Por otro lado, la campaña electoral con vistas al año próximo se está fagocitando la crisis planteada por los atentados de París, y los precandidatos aprovechan para atacar a un Obama que ha cometido el peor de los pecados en política internacional: quedarse a mitad de camino. El ambiente está propicio para un nuevo giro a la extrema derecha, como ya ocurrió en este país luego de los atentados contra las Torres Gemelas.

La mayoría de los precandidatos republicanos coinciden en la política belicista que caracteriza a Estados Unidos. En esa línea se inscriben Ted Cruz, Marco Rubio y Jeb Bush (hijo y hermano de antiguos presidentes). Incluso la precandidata demócrata mejor posicionada Hillary Clinton, que viene derechizando su discurso en cuanto a política exterior.

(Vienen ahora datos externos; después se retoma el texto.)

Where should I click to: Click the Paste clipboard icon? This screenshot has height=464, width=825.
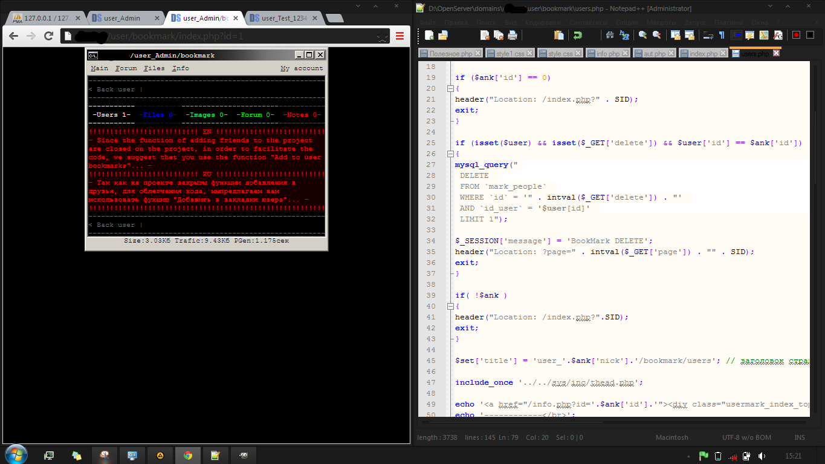click(558, 35)
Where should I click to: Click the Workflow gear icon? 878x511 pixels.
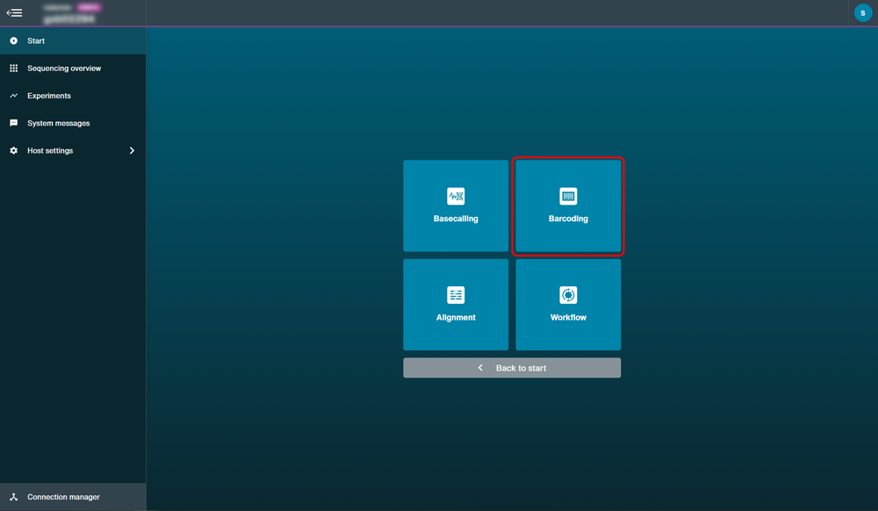(568, 295)
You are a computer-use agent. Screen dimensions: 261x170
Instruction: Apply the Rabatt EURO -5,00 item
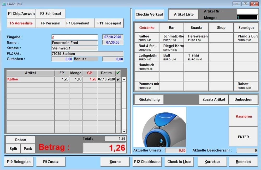point(246,86)
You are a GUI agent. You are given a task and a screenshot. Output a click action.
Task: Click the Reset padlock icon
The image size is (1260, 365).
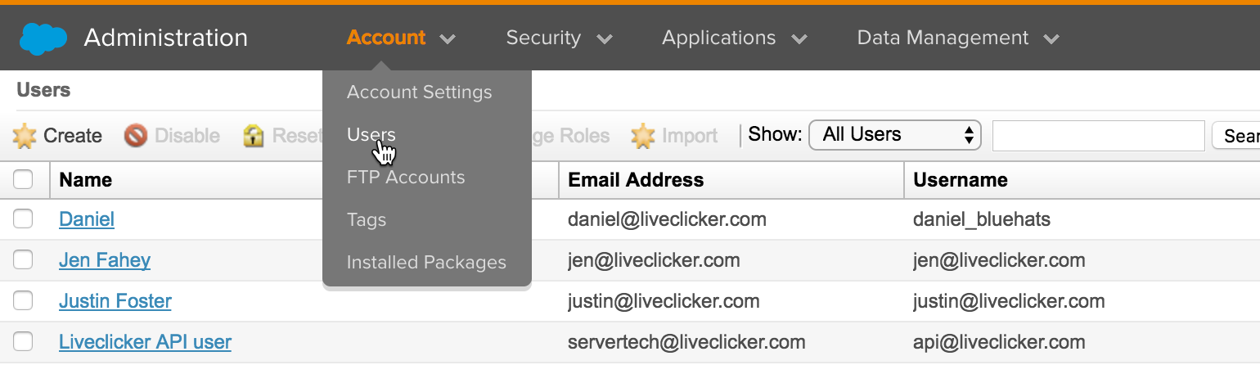coord(254,136)
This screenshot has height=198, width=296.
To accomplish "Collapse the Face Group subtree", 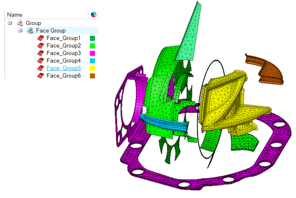I will (20, 30).
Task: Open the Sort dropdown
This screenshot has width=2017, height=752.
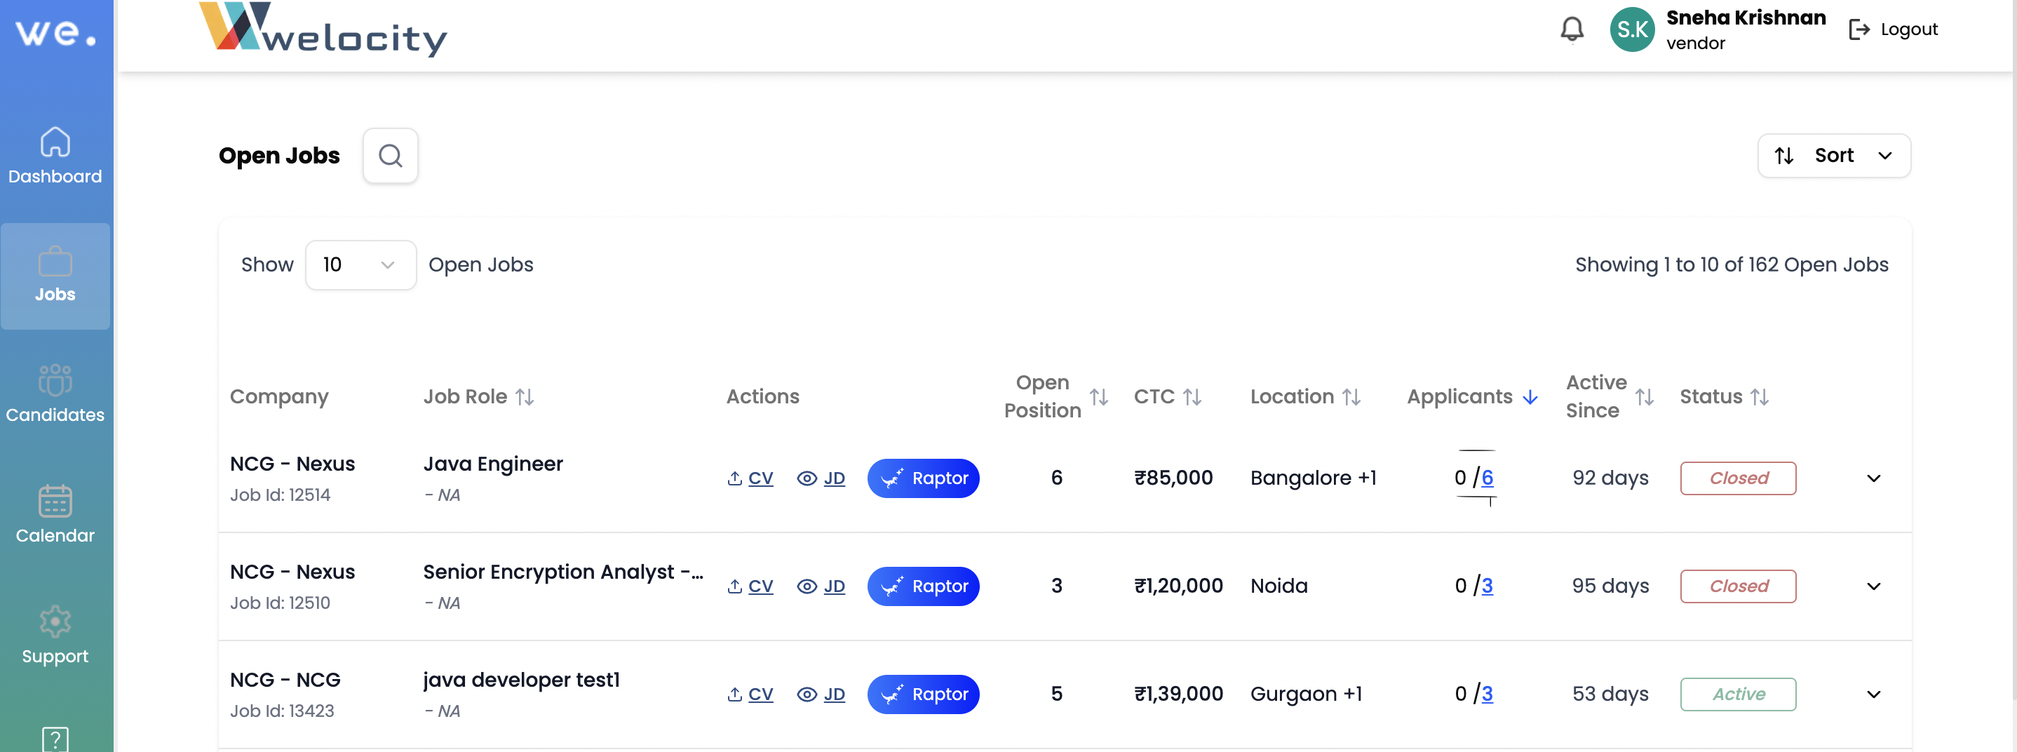Action: (x=1833, y=156)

En todo el abanico político sólo hay dos precandidatos que dicen algo distinto con respecto a los recientes atentados. Por un lado Bernie Sanders, el precandidato demócrata que marcha segundo en las encuestas de la interna de su partido, quien pareciera intentar arar en el desierto al explicar y contextualizar los fenómenos, en un país donde eso no existe. Sanders dice que esto que estamos viendo está ocurriendo en realidad por la invasión de Irak de 2003 y por todas las políticas imperialistas de Estados Unidos en la historia, pero principalmente en los últimos años.

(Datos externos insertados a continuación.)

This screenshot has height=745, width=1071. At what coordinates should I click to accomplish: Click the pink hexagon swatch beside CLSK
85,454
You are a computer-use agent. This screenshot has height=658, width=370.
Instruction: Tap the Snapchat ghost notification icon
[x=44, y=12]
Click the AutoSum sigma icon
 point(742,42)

Desde el otro extremo ideológico, Donald Trump, quien también está segundo pero en la interna republicana, dice que lo de París ocurrió porque los franceses no pueden armarse en defensa propia. Además, llamó loco a Obama por querer recibir a 250 mil refugiados sirios.

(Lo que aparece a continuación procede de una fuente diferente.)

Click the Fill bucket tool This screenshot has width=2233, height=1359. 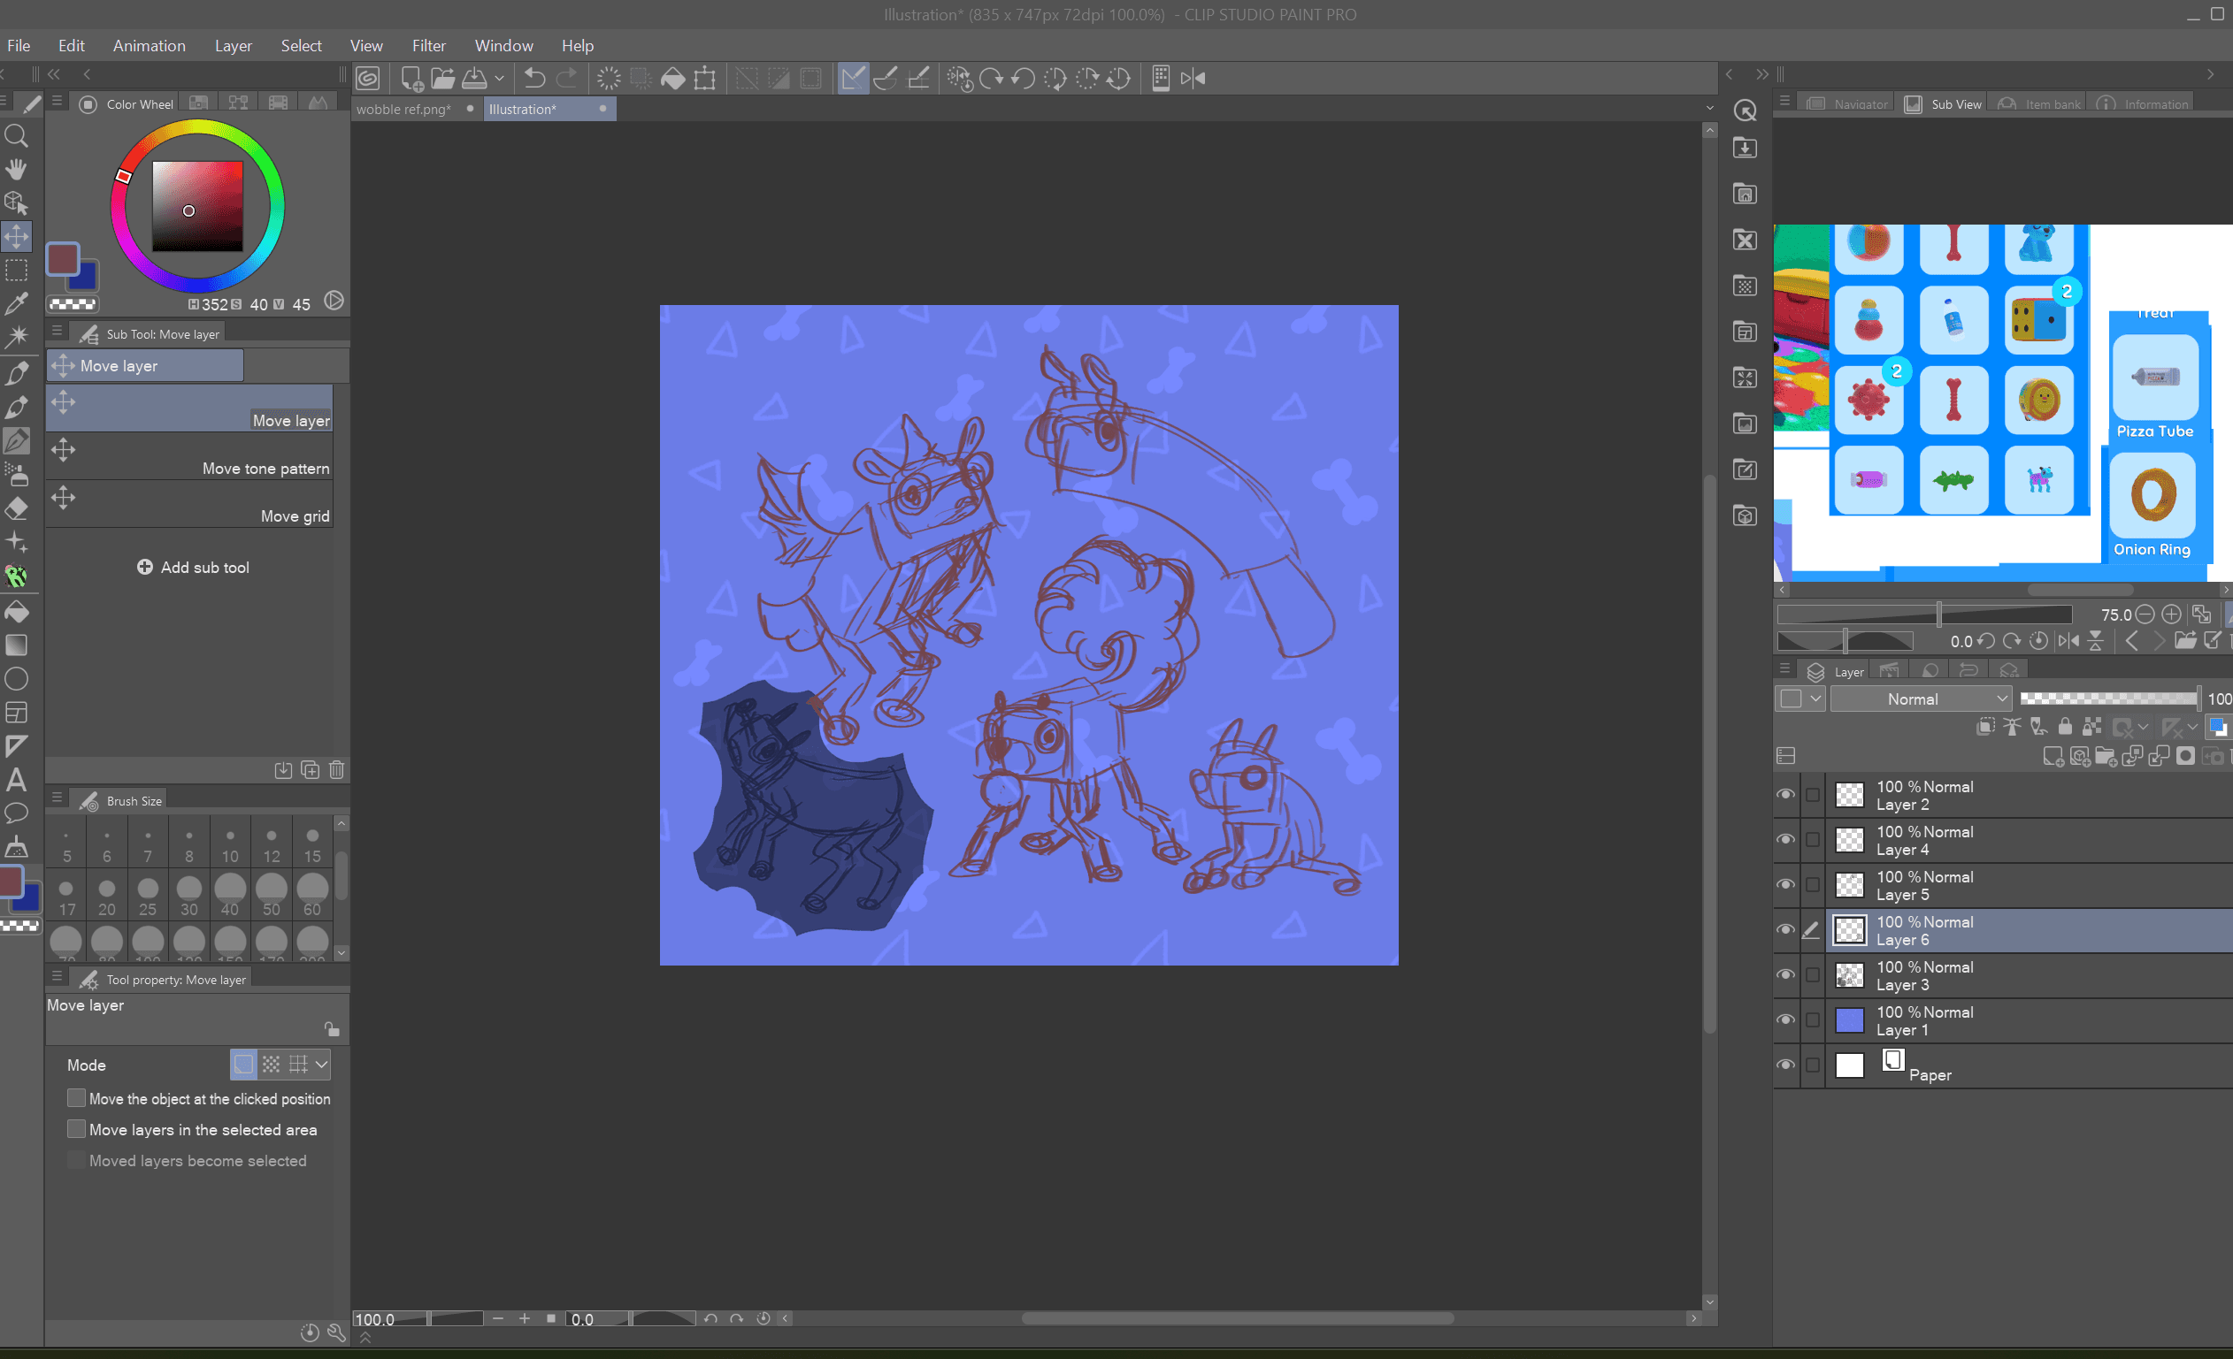(16, 612)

Y esta escalada de violencia y la amenaza del terror le vienen perfecto a este candidato para exacerbar su diatriba xenófoba. Los discursos extremos se retroalimentan y se necesitan, como se retroalimentaban y necesitaban en otros tiempos no muy lejanos Osama Bin Laden y George W. Bush. Así funciona el terrorismo, sembrando el terror indiscriminadamente.

Aquí, en la costa oeste de Estados Unidos, uno habla con la gente y encuentra opiniones diferentes. Está el que se sigue el discurso extremo de Donald Trump. Está el que dice: “Esto nos pasa porque vivimos de fabricar armas y guerras y estamos metiendo nuestras narices en todo el mundo”. Pero la mayoría repite el discurso de los medios de comunicación y de la media de los precandidatos (republicanos y demócratas): “Somos los buenos de la película y debemos ir por el mundo poniendo orden y combatiendo al mal”.

Existe el miedo, cómo no. Pero se podría decir que es un miedo moderado, por ahora.